→ Directions for this task:
Each record should be output exactly, with every character kept.

==== Data

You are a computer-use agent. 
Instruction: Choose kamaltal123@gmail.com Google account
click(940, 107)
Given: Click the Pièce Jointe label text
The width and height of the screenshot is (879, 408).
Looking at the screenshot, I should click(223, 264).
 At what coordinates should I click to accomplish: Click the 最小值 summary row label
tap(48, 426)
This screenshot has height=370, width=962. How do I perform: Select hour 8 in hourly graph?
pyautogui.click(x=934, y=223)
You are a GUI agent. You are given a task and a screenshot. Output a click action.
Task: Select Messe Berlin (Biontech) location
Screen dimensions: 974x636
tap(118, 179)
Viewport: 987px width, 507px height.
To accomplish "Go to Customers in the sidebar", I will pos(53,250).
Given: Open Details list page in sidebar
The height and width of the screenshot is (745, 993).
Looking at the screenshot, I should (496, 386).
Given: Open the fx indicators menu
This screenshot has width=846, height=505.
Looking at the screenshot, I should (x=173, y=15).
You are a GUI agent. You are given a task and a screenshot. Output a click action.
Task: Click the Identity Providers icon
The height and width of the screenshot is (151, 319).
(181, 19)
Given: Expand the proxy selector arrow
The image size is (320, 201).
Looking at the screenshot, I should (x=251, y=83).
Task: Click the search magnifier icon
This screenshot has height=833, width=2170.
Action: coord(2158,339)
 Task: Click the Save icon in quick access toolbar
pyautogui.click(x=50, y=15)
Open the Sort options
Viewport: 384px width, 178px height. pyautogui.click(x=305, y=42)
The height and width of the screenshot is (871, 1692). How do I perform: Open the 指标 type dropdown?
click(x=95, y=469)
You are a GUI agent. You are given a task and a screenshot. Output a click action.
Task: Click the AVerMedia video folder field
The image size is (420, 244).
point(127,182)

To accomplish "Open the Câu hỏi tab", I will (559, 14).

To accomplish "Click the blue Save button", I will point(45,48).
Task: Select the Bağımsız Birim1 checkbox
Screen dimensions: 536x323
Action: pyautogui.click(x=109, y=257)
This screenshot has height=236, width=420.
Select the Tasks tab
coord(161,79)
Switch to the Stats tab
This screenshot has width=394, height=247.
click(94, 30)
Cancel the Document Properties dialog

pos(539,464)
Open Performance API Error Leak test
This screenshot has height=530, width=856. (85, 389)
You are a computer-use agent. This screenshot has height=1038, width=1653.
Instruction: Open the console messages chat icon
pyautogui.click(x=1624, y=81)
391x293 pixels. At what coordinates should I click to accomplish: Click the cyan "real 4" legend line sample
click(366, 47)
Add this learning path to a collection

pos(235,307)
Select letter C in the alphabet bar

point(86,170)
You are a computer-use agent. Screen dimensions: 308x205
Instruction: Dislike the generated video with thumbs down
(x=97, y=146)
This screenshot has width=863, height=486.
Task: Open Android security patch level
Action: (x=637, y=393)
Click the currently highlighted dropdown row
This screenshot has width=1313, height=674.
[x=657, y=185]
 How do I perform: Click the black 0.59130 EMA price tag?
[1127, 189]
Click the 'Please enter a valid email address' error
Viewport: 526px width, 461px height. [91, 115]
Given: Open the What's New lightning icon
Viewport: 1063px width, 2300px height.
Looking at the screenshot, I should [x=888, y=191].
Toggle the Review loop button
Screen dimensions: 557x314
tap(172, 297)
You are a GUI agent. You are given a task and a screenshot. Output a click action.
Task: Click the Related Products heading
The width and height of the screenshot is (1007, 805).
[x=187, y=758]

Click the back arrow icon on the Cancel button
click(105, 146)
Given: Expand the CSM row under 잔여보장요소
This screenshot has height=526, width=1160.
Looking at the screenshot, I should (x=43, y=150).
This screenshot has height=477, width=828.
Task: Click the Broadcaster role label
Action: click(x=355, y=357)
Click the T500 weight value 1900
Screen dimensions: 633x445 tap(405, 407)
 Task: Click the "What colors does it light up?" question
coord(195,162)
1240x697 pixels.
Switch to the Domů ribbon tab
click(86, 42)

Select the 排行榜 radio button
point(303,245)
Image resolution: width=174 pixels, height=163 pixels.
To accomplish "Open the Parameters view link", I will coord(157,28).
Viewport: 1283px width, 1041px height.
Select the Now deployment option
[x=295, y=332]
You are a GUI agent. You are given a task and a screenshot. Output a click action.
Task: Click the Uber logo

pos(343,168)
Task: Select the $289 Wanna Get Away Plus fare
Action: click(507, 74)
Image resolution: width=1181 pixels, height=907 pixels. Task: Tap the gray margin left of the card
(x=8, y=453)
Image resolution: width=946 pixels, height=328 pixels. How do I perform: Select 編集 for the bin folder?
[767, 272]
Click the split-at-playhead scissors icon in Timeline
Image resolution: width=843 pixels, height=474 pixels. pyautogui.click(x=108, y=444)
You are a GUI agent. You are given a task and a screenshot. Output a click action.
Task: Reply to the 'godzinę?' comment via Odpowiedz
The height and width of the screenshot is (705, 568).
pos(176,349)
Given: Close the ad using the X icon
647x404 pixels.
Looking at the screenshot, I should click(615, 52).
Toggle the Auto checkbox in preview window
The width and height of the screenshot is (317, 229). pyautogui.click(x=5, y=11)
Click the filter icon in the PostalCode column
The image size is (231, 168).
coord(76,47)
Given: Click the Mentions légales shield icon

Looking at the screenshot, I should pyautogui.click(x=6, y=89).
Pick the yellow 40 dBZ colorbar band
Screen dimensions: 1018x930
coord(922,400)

========

→ Problem solution:
You are a computer-use agent. 
Instruction: Choose kamaltal123@gmail.com Google account
click(940, 107)
Given: Click the Pièce Jointe label text
The width and height of the screenshot is (879, 408).
Looking at the screenshot, I should click(223, 264).
 At what coordinates should I click to accomplish: Click the 最小值 summary row label
tap(48, 426)
This screenshot has height=370, width=962. How do I perform: Select hour 8 in hourly graph?
pyautogui.click(x=934, y=223)
You are a GUI agent. You are given a task and a screenshot. Output a click action.
Task: Select Messe Berlin (Biontech) location
Screen dimensions: 974x636
tap(118, 179)
Viewport: 987px width, 507px height.
To accomplish "Go to Customers in the sidebar", I will pos(53,250).
Given: Open Details list page in sidebar
The height and width of the screenshot is (745, 993).
Looking at the screenshot, I should (496, 386).
Given: Open the fx indicators menu
This screenshot has width=846, height=505.
Looking at the screenshot, I should (x=173, y=15).
You are a GUI agent. You are given a task and a screenshot. Output a click action.
Task: Click the Identity Providers icon
The height and width of the screenshot is (151, 319).
(181, 19)
Given: Expand the proxy selector arrow
The image size is (320, 201).
Looking at the screenshot, I should (x=251, y=83).
Task: Click the search magnifier icon
This screenshot has height=833, width=2170.
Action: coord(2158,339)
 Task: Click the Save icon in quick access toolbar
pyautogui.click(x=50, y=15)
Open the Sort options
Viewport: 384px width, 178px height. pyautogui.click(x=305, y=42)
The height and width of the screenshot is (871, 1692). How do I perform: Open the 指标 type dropdown?
click(x=95, y=469)
You are a GUI agent. You are given a task and a screenshot. Output a click action.
Task: Click the AVerMedia video folder field
The image size is (420, 244).
point(127,182)

To accomplish "Open the Câu hỏi tab", I will (559, 14).

To accomplish "Click the blue Save button", I will point(45,48).
Task: Select the Bağımsız Birim1 checkbox
Screen dimensions: 536x323
Action: pyautogui.click(x=109, y=257)
This screenshot has height=236, width=420.
Select the Tasks tab
coord(161,79)
Switch to the Stats tab
This screenshot has width=394, height=247.
click(94, 30)
Cancel the Document Properties dialog

pos(539,464)
Open Performance API Error Leak test
This screenshot has height=530, width=856. (85, 389)
You are a computer-use agent. This screenshot has height=1038, width=1653.
Instruction: Open the console messages chat icon
pyautogui.click(x=1624, y=81)
391x293 pixels. At what coordinates should I click to accomplish: Click the cyan "real 4" legend line sample
click(366, 47)
Add this learning path to a collection

pos(235,307)
Select letter C in the alphabet bar

point(86,170)
You are a computer-use agent. Screen dimensions: 308x205
Instruction: Dislike the generated video with thumbs down
(x=97, y=146)
This screenshot has width=863, height=486.
Task: Open Android security patch level
Action: (x=637, y=393)
Click the currently highlighted dropdown row
This screenshot has width=1313, height=674.
[x=657, y=185]
 How do I perform: Click the black 0.59130 EMA price tag?
[1127, 189]
Click the 'Please enter a valid email address' error
Viewport: 526px width, 461px height. [91, 115]
Given: Open the What's New lightning icon
Viewport: 1063px width, 2300px height.
Looking at the screenshot, I should [x=888, y=191].
Toggle the Review loop button
Screen dimensions: 557x314
tap(172, 297)
You are a GUI agent. You are given a task and a screenshot. Output a click action.
Task: Click the Related Products heading
The width and height of the screenshot is (1007, 805).
[x=187, y=758]

Click the back arrow icon on the Cancel button
click(105, 146)
Given: Expand the CSM row under 잔여보장요소
This screenshot has height=526, width=1160.
Looking at the screenshot, I should (x=43, y=150).
This screenshot has height=477, width=828.
Task: Click the Broadcaster role label
Action: click(x=355, y=357)
Click the T500 weight value 1900
Screen dimensions: 633x445 tap(405, 407)
 Task: Click the "What colors does it light up?" question
coord(195,162)
1240x697 pixels.
Switch to the Domů ribbon tab
click(86, 42)

Select the 排行榜 radio button
point(303,245)
Image resolution: width=174 pixels, height=163 pixels.
To accomplish "Open the Parameters view link", I will coord(157,28).
Viewport: 1283px width, 1041px height.
Select the Now deployment option
[x=295, y=332]
You are a GUI agent. You are given a task and a screenshot. Output a click action.
Task: Click the Uber logo

pos(343,168)
Task: Select the $289 Wanna Get Away Plus fare
Action: click(507, 74)
Image resolution: width=1181 pixels, height=907 pixels. Task: Tap the gray margin left of the card
(x=8, y=453)
Image resolution: width=946 pixels, height=328 pixels. How do I perform: Select 編集 for the bin folder?
[767, 272]
Click the split-at-playhead scissors icon in Timeline
Image resolution: width=843 pixels, height=474 pixels. pyautogui.click(x=108, y=444)
You are a GUI agent. You are given a task and a screenshot. Output a click action.
Task: Reply to the 'godzinę?' comment via Odpowiedz
The height and width of the screenshot is (705, 568).
pos(176,349)
Given: Close the ad using the X icon
647x404 pixels.
Looking at the screenshot, I should click(615, 52).
Toggle the Auto checkbox in preview window
The width and height of the screenshot is (317, 229). pyautogui.click(x=5, y=11)
Click the filter icon in the PostalCode column
The image size is (231, 168).
coord(76,47)
Given: Click the Mentions légales shield icon

Looking at the screenshot, I should pyautogui.click(x=6, y=89).
Pick the yellow 40 dBZ colorbar band
Screen dimensions: 1018x930
coord(922,400)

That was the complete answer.